For first-time homebuyers, you might be surprised by the number of new expenses that you have to pay, such as utilities, expensive home repairs, etc. Even if you’ve gone through with a home purchase before, the large increase in monthly payments that you’ve likely just signed up for can be a bigger drag on your finances than you might think.
Instead, Bodan recommends his clients wait for a few months after they’ve purchased a home before also taking out a car loan. That’ll give you time to adjust to your new home ownership expenses and be a better judge of how much you can afford on a car loan.
How Soon After Buying a Car Can You Buy a House?
If you took out a car loan first, it’s a good idea to wait a year before applying for a home loan if you can help it. That’ll give your credit score enough time to recover from the hard credit inquiry and to start improving as you pay off some of your debt.
Keep in mind this assumes that you’re making on-time payments too; any missed payments will lower your score and could also hurt your chances of getting a mortgage.

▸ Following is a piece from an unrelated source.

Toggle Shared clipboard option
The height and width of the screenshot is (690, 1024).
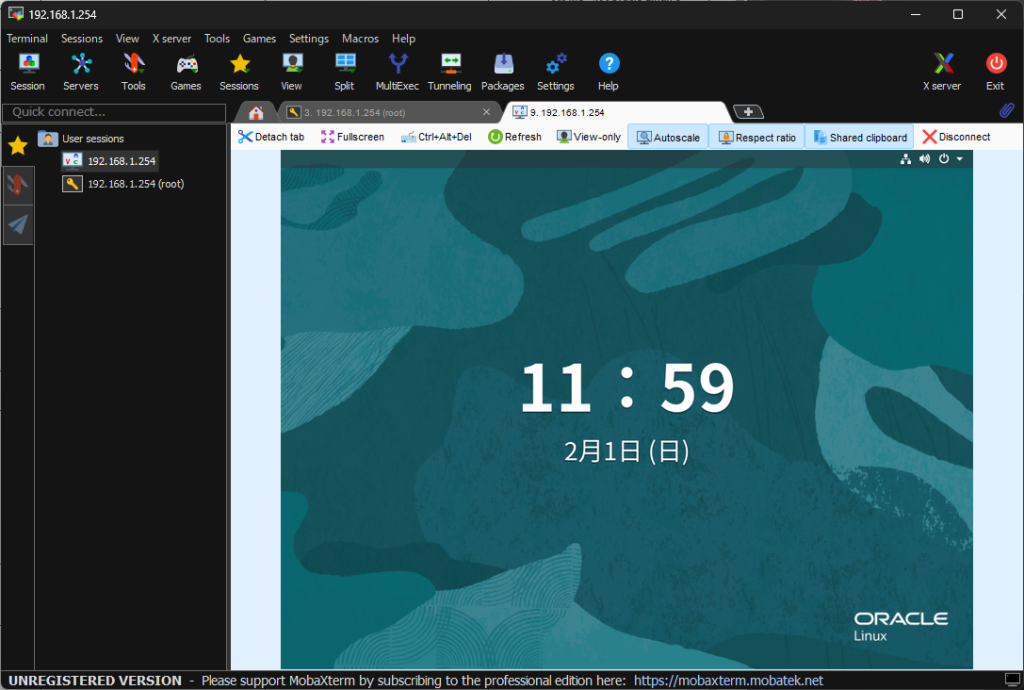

However, the biggest issue with buying a car before you buy a house is that it’ll impact your debt-to-income ratio. That problem won’t go away until you pay off your car loan, and your monthly car loan payments return to $0.
Ideally Mortgage First, Car Loan Later
If you have the option, the ideal sequence is this: buy a home first, wait a few months while you adjust to the new payments, and then take out a car loan, personal loan, or whatever other credit you need. It can be a pain to not have a car for a little while, but it’s a sacrifice that’s well worth it if you have the option as a borrower.
But not everybody can do that. If you do need to buy a car and a house at the same time, know this: qualifying for a mortgage will be more difficult. If you have a good-sized down payment and little or no other debt, it’ll be easier for you to manage.
If you do need to buy a house and a car at the same time, make sure you’ve discussed this with your mortgage lender and your real estate agent. Keep them in the loop about your car-buying progress so that they know what to expect. This will help speed your home buying process along as smoothly as possible.